I always admired Yogi Berra for standing up to his bullying, unprincipled employer the way he did. Berra vowed never to return to Yankee Stadium—in any way, shape, or form—as long as the blustering man upstairs, George Steinbrenner, owned the team. Bullyragged from on high, he rightfully felt dissed by his superior, who not only promised him an uninterrupted season as the Yankees manager, and then fired him after only sixteen games, but had an emissary deliver the knockout punch. From Yogi's perspective, it was this weaselly latter act that was the straw that broke the camel's back. Berra ultimately returned to the "House that Ruth Built" fifteen years later when the both larger than life and smaller than life Steinbrenner uncharacteristically apologized.

I'm currently reading Bill Madden's biography Steinbrenner: The Last Lion of Baseball. This compelling page turner underscores yet again how the truth really is stranger than fiction. Hollywood couldn't craft a more colorful bully boy to own and operate a professional sports team than King George himself. Nor could it create a manager for him to hire and fire five times as animatedly unpredictable and unstable as the scrappy Billy Martin. And intermingled in the decades of bluster and blather as the owner of the most famous sports franchise in the world are incredible acts of generosity and kindheartedness.

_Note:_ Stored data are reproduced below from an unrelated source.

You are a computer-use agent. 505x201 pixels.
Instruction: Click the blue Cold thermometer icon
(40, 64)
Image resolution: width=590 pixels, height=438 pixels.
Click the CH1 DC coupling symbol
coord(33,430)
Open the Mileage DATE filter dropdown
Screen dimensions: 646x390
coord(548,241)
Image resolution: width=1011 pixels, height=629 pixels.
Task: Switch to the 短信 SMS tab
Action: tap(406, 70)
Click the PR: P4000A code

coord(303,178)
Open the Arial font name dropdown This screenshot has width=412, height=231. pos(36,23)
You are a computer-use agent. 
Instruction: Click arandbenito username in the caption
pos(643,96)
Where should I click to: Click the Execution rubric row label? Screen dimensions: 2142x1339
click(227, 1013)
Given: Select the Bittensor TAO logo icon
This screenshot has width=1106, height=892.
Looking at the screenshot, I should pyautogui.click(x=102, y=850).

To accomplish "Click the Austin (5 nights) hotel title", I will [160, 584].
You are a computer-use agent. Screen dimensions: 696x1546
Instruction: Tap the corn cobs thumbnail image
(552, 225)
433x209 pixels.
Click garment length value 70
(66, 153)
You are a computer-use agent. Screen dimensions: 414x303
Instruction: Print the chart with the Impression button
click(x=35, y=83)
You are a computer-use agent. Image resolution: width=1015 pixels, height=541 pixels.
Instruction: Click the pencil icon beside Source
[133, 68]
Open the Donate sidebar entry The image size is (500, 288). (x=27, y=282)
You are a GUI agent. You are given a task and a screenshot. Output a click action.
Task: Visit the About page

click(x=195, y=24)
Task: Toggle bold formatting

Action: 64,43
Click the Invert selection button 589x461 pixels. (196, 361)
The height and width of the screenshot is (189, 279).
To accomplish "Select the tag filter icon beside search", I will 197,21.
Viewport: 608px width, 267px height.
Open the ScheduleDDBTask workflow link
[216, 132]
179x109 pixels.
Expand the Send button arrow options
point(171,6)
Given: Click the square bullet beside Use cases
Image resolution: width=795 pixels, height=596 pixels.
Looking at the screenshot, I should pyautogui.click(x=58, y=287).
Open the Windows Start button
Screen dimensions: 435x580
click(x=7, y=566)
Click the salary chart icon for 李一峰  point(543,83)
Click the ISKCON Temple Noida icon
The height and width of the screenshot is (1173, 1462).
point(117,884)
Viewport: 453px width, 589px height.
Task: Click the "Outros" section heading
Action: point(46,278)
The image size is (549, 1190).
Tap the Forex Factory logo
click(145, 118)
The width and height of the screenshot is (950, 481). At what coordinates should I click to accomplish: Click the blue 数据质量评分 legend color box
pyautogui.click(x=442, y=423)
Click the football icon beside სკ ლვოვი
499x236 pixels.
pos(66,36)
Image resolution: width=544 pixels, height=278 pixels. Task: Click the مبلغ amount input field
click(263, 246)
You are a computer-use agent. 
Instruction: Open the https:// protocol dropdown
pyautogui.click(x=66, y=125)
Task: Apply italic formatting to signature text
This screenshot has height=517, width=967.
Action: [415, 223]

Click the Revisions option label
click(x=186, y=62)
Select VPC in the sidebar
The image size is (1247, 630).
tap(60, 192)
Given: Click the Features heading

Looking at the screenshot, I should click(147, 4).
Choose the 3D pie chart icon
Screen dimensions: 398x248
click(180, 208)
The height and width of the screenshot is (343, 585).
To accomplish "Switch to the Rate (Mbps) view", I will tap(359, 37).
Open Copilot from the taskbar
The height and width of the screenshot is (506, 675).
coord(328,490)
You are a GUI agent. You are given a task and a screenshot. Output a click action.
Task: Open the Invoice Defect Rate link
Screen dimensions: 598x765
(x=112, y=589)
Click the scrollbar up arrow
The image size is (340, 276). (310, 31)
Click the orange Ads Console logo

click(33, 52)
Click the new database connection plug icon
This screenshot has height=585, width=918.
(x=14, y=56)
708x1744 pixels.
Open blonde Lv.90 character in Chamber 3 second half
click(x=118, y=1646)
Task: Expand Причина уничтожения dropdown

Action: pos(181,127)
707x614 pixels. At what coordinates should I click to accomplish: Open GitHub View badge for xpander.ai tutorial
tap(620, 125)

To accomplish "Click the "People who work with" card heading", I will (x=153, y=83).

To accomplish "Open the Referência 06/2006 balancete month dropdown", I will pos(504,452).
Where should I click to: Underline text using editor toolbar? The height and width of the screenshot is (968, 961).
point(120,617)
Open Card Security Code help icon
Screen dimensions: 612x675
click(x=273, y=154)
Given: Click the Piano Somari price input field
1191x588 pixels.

Quite often in the life and times of George Steinbrenner, the battered and bruised in the man's march to the sea returned for more abuse, and frequently they were rewarded with largess, and sometimes a lifetime's worth of it. There were individuals who left the Boss's employ with utter scorn for him and desired no second acts. But many came back for seconds and sometimes thirds and fourths, and fed out of the the multi-millionaire's deep trough in perpetuity.

Exhibit A: Hall of Famer Bob Lemon was hired and fired a couple of times by the Boss. He was subsequently given a scouting position for life in the organization—at $50,000 per year, which was a nice piece of change for a player who plied his trade in the financially unrewarding 1940s and 1950s. Who could blame him for accepting such a sweet deal?

If somebody regularly lied to me, publicly humiliated me on occasion, and then offered me security for life, my pride just might have to take a back seat to this warm and reassuring pipeline of green until death did us part. I guess this moral and ethical conundrum is George Steinbrenner's lasting legacy.